Last week, I ate ice cream from a squatter, while seated on a toilet. Meanwhile, my friends drank from urinals.
You may be thinking, “Samantha, my god! What backwards land have you run off to? We warned you about keeping your wild ways in check while on foreign ground.” But fear not; it’s all in good fun.
After gathering up the cool kids from our training group, we boarded the MRT and headed to the cool-kids-of-Taipei hangout, Ximen.
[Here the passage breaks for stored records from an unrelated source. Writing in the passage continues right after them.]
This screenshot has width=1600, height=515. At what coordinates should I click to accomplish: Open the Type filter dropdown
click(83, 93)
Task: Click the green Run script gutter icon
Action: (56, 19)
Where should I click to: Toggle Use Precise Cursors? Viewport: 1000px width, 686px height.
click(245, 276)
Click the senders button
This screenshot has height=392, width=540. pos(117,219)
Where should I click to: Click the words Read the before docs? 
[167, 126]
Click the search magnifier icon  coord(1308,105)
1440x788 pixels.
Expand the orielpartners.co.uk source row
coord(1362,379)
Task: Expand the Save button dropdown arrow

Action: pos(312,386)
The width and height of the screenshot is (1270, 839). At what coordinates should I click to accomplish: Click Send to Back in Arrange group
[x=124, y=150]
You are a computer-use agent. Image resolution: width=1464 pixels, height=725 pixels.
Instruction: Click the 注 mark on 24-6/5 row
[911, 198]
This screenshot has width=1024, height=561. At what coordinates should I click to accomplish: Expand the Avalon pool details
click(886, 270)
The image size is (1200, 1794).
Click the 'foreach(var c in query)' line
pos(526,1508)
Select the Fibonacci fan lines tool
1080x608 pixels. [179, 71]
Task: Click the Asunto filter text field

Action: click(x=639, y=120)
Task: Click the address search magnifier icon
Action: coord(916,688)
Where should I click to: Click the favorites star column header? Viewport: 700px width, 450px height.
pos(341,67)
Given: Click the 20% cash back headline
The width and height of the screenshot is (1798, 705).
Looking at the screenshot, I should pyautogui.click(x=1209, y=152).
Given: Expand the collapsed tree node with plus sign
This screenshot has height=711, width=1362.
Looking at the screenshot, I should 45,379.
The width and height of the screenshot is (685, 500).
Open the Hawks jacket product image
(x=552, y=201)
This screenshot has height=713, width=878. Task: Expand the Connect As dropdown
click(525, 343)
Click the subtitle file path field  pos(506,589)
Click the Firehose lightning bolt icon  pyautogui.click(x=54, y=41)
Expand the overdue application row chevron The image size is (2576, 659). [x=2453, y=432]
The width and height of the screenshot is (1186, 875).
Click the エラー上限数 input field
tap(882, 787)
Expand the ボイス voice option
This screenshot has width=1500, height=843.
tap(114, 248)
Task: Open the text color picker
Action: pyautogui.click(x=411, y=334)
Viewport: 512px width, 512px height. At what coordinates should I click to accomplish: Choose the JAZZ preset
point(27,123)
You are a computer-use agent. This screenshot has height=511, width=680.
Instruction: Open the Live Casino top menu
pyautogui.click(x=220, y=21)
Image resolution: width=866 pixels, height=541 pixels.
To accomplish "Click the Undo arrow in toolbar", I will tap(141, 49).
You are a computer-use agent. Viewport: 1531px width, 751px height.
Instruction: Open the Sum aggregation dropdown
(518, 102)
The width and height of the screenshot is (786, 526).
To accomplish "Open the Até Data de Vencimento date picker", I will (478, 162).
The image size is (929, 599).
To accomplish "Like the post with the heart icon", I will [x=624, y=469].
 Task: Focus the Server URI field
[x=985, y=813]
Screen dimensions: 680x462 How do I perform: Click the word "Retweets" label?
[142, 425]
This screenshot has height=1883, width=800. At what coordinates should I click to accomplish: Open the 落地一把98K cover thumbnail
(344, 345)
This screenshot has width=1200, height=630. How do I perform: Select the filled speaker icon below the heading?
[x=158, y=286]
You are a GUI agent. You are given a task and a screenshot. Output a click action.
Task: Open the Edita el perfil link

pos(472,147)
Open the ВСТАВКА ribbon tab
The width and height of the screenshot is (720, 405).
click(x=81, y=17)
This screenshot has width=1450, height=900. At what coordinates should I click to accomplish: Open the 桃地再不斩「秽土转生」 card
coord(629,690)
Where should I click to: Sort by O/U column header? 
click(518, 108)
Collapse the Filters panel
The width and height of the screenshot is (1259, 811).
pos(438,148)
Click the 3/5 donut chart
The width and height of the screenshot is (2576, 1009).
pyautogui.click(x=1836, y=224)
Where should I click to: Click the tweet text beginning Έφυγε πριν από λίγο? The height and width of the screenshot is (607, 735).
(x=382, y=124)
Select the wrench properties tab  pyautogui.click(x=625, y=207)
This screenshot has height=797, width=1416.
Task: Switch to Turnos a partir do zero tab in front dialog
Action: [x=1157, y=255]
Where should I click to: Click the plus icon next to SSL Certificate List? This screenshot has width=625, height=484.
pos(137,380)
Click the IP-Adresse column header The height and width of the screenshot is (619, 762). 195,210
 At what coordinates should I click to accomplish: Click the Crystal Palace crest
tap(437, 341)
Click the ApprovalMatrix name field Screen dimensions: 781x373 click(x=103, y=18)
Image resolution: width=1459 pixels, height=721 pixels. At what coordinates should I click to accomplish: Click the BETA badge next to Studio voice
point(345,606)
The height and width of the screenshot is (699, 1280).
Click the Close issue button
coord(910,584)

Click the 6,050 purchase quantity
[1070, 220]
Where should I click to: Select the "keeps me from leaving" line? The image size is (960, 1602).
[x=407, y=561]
Unfortunately, we arrived too late for the full menu at Modern Toilet, but they were still serving ice cream and drinks. I guess when you’re eating from a crapper, it doesn’t matter if it’s not a well-balanced meal. We ordered a sundae that was served in a squatter. I won’t go into my plight over the squatters right now, but let me just say, I have not yet mastered the technique of proper usage. As the urinals and toilets began to arrive at the table, which was a glass-covered bathtub, you can be sure that the potty humor was rampant.
Squatter Sundae, with beans. Ew. |
Megan enjoying some refreshing discharge. |
Calvin sippin on some sizzurp |
I think maybe the best part was that we Westerners were the only ones in the place that seemed to be blown away by the kitsch. Everyone else was calmly eating from their respective commodes. Haha, oh yeah, and look at the sundae when we were finished. Hope someone packed the scrubbing bubbles.....
Could this be more disgusting? |
Dejected and looking for a good time to lift our broken spirits, we rounded the corner to the 7/Eleven. The place was crawling with foreigners, hanging out on the sidewalk, drinking cheap beer. It took me back to my underage drinking days (sorry, Dad!), like we were at risk for getting busted by the Po-Po at any moment. I kept waiting for someone to pass me the bottle of Boone’s Farm. It wasn’t quite as dark and sweaty as a freshman basement kegger, but they did serve 7/Eleven-brand beer, which I guess is the Milwaukee’s Best of Taiwan. The Beast. Chusheng. (Yeah, I looked it up.)